You’re counting down the last few years now to independence. And if your child hits 18 never having used a washing machine or cooked a decent meal, is that really fair for them? They may not realize what a handicap it will be, but you know perfectly well, as a Rules parent, that pampering a child doesn’t prepare them for the real world.
You know your child’s strengths and weaknesses as well as anyone. So think through what they still need to learn, and make sure they do. If they’re hopeless with money, teach them to budget. Get them to do the family shopping for a week on your usual budget, or get firm about not paying to fill up their car beyond the agreed amount.
I know a man who started to develop psychological problems as a teenager. He used to spend as much time as he could in his bedroom listening to music, which was the one thing that gave him pleasure. As time went on, things became worse. Even after he’d left home, the problems continued. Many years later, he said a very interesting thing. He explained that one of the biggest blows to his confidence was the way his parents used to complain about the awful music he listened to.
You see, when you criticize your teenager’s choices, you criticize them. It’s an age of fragile egos and easily knocked self-esteem, and it’s easy to make your teenager feel that you disapprove, or even that you don’t like them. Whether it’s their music or their politics or the way they dress or their decision to become vegetarian, they need to know that it’s okay with you.
It’s one of the many paradoxes of teenagers. On the one hand, they want to rebel, to shock you, to do things that get to you, and on the other hand, they want your approval and your goodwill. I know it’s confusing for you, but it’s worse for them. They’re trapped inside minds and bodies that are trying to make the transition from dependent child to independent adult, and they don’t know what they want themselves half the time. One minute they want to grow up as fast as possible, and the next it’s all getting too scary, and they want to slow down. You just have to accept it and go with the flow.

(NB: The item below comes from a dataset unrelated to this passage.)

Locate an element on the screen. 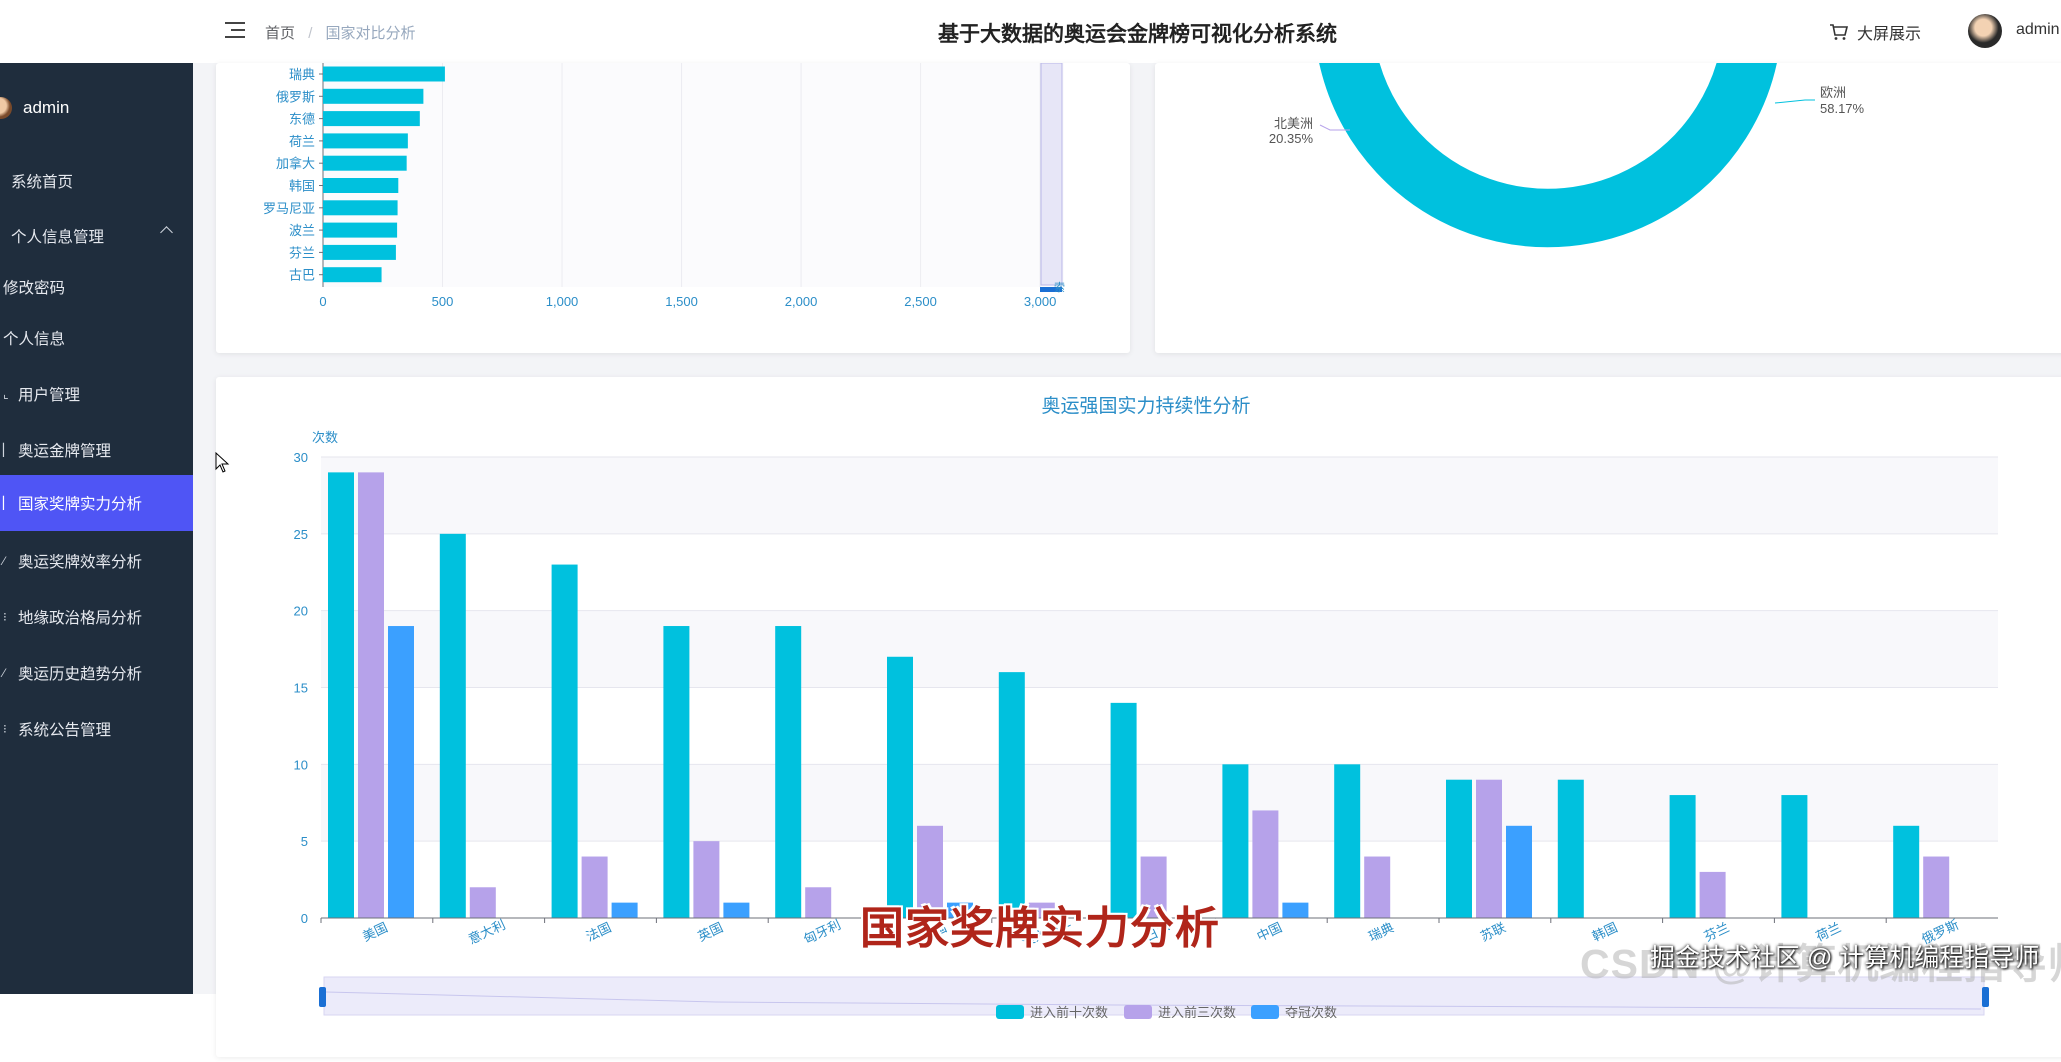 The height and width of the screenshot is (1062, 2061). sidebar-item-personal-info-management: 个人信息管理 is located at coordinates (96, 236).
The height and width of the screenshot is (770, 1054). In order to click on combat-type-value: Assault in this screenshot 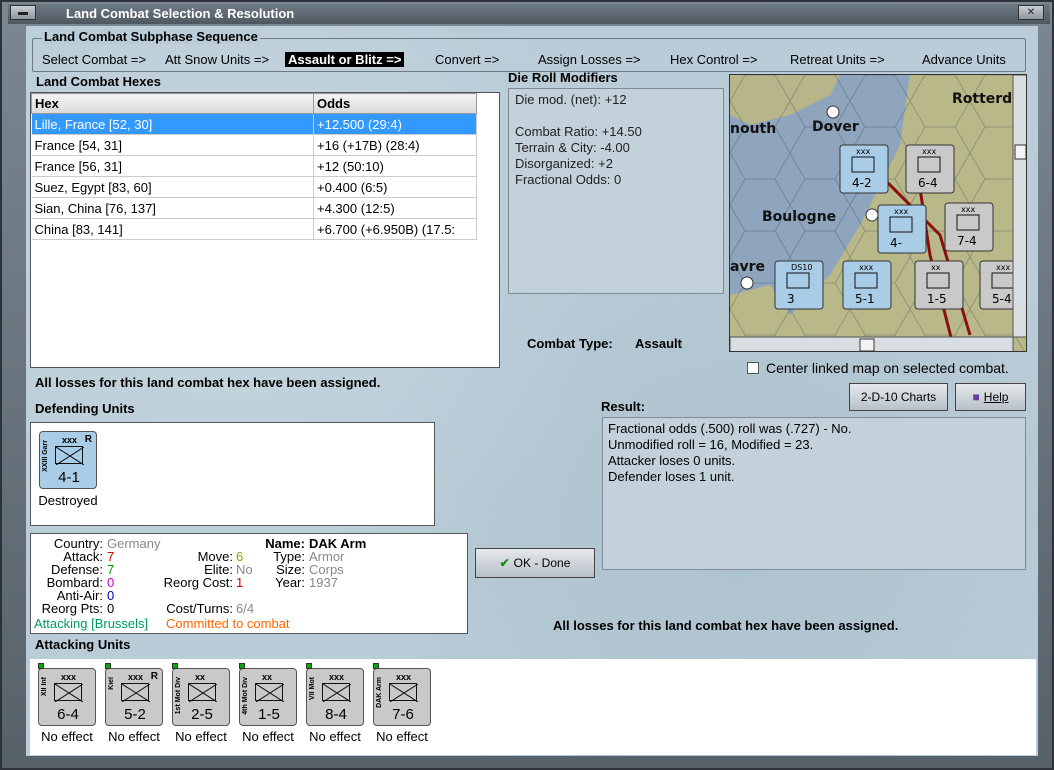, I will do `click(658, 344)`.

No, not your own sex life. I hope that’s already healthy. I mean sex in general and, in particular, your teenager’s sex life. They may not have one yet (are you sure?), but they will sooner or later. And you want to make sure that when they do, it’s happy and safe and fulfilling, not furtive.
What is the single factor most likely to give your teenager a good experience? And, indeed, the confidence to delay that first experience until they’re ready? That’s right: Being comfortable with the subject. The more your child knows about sex and finds it easy to talk about, the more able they will be to say no, or to insist on a condom, or to respect their partner’s feelings.
You can pretty much take it as read that the more you talk about sex (and drugs, alcohol, smoking, and all the rest) at home, the more confident your teenager will be in making mature decisions for themselves when the time comes. Even broad-minded parents who report strong relationships with their teenagers generally say that this is the trickiest subject to discuss comfortably, probably not least because teenagers also report that they find it difficult. But the onus is on you to show that it’s a perfectlyacceptable, normal thing to talk about.
School will teach your child the mechanics of sex, of course, and very probably also the basics of HIV and STDs and how to put on a condom. But your kids will giggle their way through this with their friends, and it won’t tell them anything about the fact that sex is a normal part of adult life, and that it has a complex relationship with the emotions. You’ll have to tell them that — don’t count on school to do it.